Missing 'key' could overcome drug discovery barrier

Missing 'key' could overcome drug discovery barrier

Illuminate newsletter header, Winter 2022
June 2022
Scientists have found a missing ‘key’ that unlocks critical channels responsible for potassium currents across cell membranes in a process that is essential for life.

Visualisation of potassium ions
Potassium ions (pink) traverse the pore of the
ion channel (green) through a ‘gate’ (teal) operated
by membrane lipids (yellow).

The discovery overcomes a major barrier to the development of novel drugs targeting a host of diseases, including some cancers.

The collaborative research team from WEHI and La Trobe Institute of Molecular Sciences (LIMS) have identified the ‘key’ to opening a molecular gate that controls currents of potassium ions across cell membranes.

Currents and channels

Ion currents transmit nerve signals in the brain and nervous system, regulate the heartbeat, and facilitate a host of critical cellular and tissue processes.

Dysregulation of the channels through which ions travel has been implicated in the development, progression and spread of cancers, as well as neurological, cardiac and kidney disorders. While ion channels are widely considered to be important druggable targets, it has proved difficult to exploit them.

Flow control

The team, led by WEHI’s Dr Jacqui Gulbis and Dr Katrina Black, and Professor Brian Smith, Dr Ruitao Jin and Sitong He from LIMS, discovered that the cell membrane in which ion channels are embedded held the missing ‘key’ that controls the flow of potassium ions.

“We found that specific fatty lipids from the membrane interact tightly with the channel to open a gate that allows potassium ions to pass through,” Dr Gulbis said.

“Not only is the gate in a different place than previously thought, it operates by a subtler and completely different process.”

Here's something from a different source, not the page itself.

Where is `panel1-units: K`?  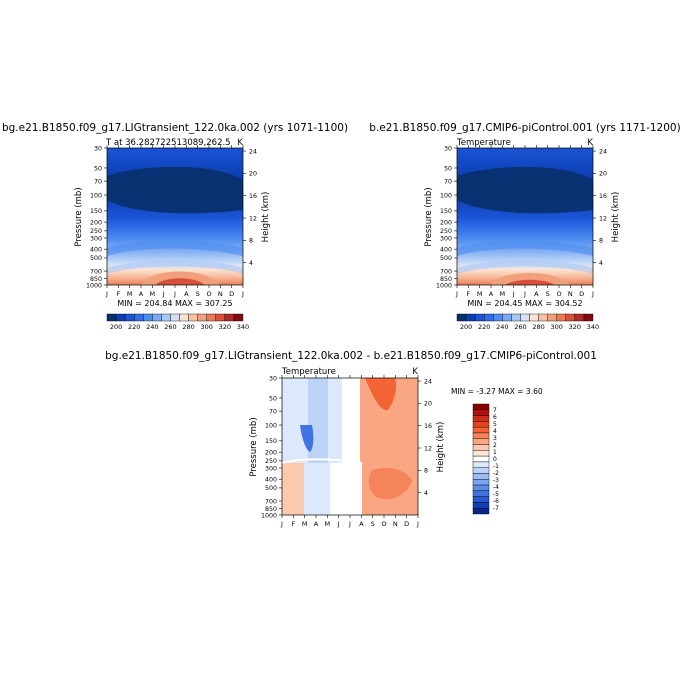 panel1-units: K is located at coordinates (240, 143).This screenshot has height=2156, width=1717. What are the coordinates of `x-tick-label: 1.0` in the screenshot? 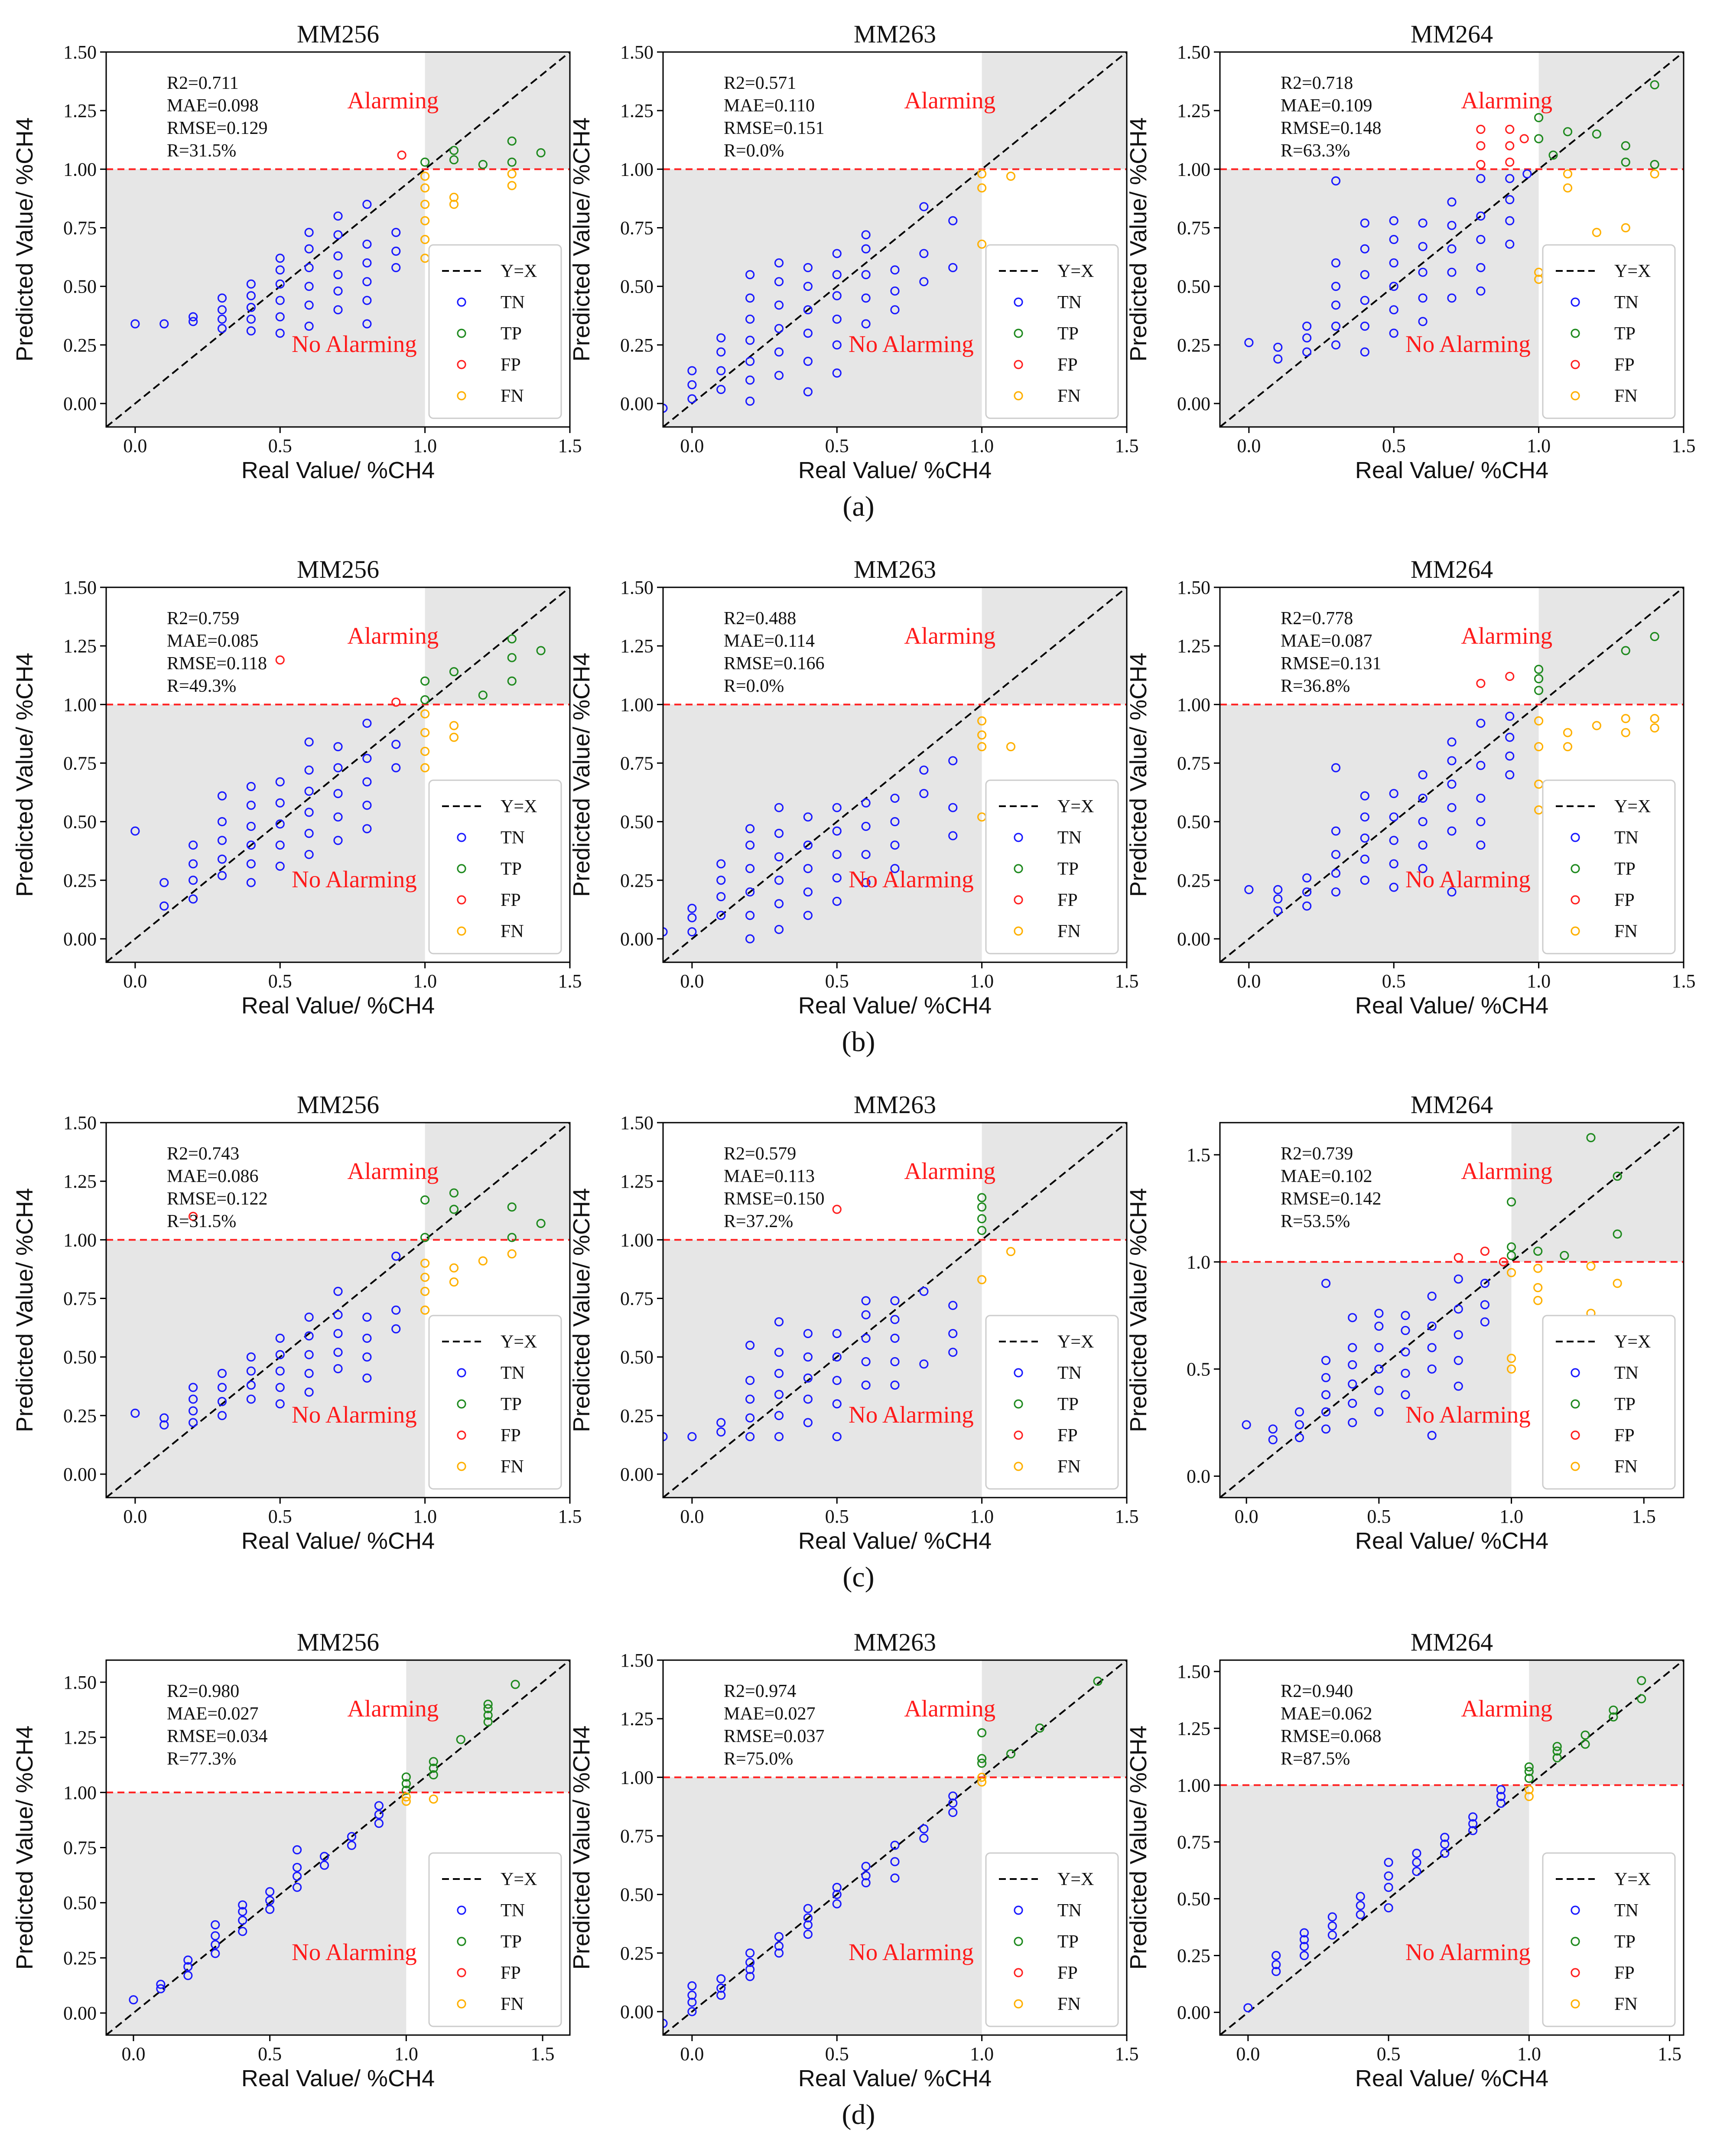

The team made the discovery using sophisticated computer simulations, utilising millions of hours of high-performance computing with hardware typically used for gaming or mining bitcoin.

Drug discovery

“For over 20 years the search for pharmaceuticals that can exploit ion channels to treat disease has been in hiatus because drug companies were labouring under a gross misunderstanding as to how these ion channels work,” said Dr Gulbis.

“This new information on how potassium channels are controlled will open up new avenues and ideas for the rational discovery and design of new treatments.”